## What to work on
Return every one of the following records word for word, with no changes.
------------------------------
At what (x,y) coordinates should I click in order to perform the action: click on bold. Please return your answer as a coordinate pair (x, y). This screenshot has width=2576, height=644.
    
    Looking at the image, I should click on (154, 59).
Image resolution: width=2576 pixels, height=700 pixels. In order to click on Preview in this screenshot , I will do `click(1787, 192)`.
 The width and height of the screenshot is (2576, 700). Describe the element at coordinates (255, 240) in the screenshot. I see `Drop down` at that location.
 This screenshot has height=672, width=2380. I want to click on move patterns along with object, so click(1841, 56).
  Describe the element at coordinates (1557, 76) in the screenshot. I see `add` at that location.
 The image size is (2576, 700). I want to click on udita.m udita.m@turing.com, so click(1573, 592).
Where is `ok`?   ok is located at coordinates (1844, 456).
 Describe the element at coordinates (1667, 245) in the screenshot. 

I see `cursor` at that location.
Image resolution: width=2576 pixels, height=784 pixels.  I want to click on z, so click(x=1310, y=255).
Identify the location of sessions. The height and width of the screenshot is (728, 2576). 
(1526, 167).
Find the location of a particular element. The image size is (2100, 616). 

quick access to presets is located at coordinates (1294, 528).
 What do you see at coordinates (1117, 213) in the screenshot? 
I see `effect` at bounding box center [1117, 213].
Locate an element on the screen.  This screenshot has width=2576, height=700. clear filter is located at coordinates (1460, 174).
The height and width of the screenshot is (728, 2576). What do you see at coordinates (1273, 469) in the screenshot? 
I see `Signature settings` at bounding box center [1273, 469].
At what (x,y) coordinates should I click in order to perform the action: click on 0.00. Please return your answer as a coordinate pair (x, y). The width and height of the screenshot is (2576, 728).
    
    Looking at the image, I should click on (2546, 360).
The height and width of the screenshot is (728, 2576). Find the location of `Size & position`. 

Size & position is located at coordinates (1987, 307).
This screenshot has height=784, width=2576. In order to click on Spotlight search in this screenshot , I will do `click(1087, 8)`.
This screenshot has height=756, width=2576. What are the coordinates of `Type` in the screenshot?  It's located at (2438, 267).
------------------------------
## Reply
At what (x,y) coordinates should I click in order to perform the action: click on bold. Please return your answer as a coordinate pair (x, y). This screenshot has width=2576, height=644.
    
    Looking at the image, I should click on (154, 59).
Image resolution: width=2576 pixels, height=700 pixels. In order to click on Preview in this screenshot , I will do `click(1787, 192)`.
 The width and height of the screenshot is (2576, 700). Describe the element at coordinates (255, 240) in the screenshot. I see `Drop down` at that location.
 This screenshot has height=672, width=2380. I want to click on move patterns along with object, so click(1841, 56).
  Describe the element at coordinates (1557, 76) in the screenshot. I see `add` at that location.
 The image size is (2576, 700). I want to click on udita.m udita.m@turing.com, so click(1573, 592).
Where is `ok`?   ok is located at coordinates (1844, 456).
 Describe the element at coordinates (1667, 245) in the screenshot. 

I see `cursor` at that location.
Image resolution: width=2576 pixels, height=784 pixels.  I want to click on z, so click(x=1310, y=255).
Identify the location of sessions. The height and width of the screenshot is (728, 2576). 
(1526, 167).
Find the location of a particular element. The image size is (2100, 616). 

quick access to presets is located at coordinates (1294, 528).
 What do you see at coordinates (1117, 213) in the screenshot? 
I see `effect` at bounding box center [1117, 213].
Locate an element on the screen.  This screenshot has width=2576, height=700. clear filter is located at coordinates (1460, 174).
The height and width of the screenshot is (728, 2576). What do you see at coordinates (1273, 469) in the screenshot? 
I see `Signature settings` at bounding box center [1273, 469].
At what (x,y) coordinates should I click in order to perform the action: click on 0.00. Please return your answer as a coordinate pair (x, y). The width and height of the screenshot is (2576, 728).
    
    Looking at the image, I should click on (2546, 360).
The height and width of the screenshot is (728, 2576). Find the location of `Size & position`. 

Size & position is located at coordinates (1987, 307).
This screenshot has height=784, width=2576. In order to click on Spotlight search in this screenshot , I will do `click(1087, 8)`.
This screenshot has height=756, width=2576. What are the coordinates of `Type` in the screenshot?  It's located at (2438, 267).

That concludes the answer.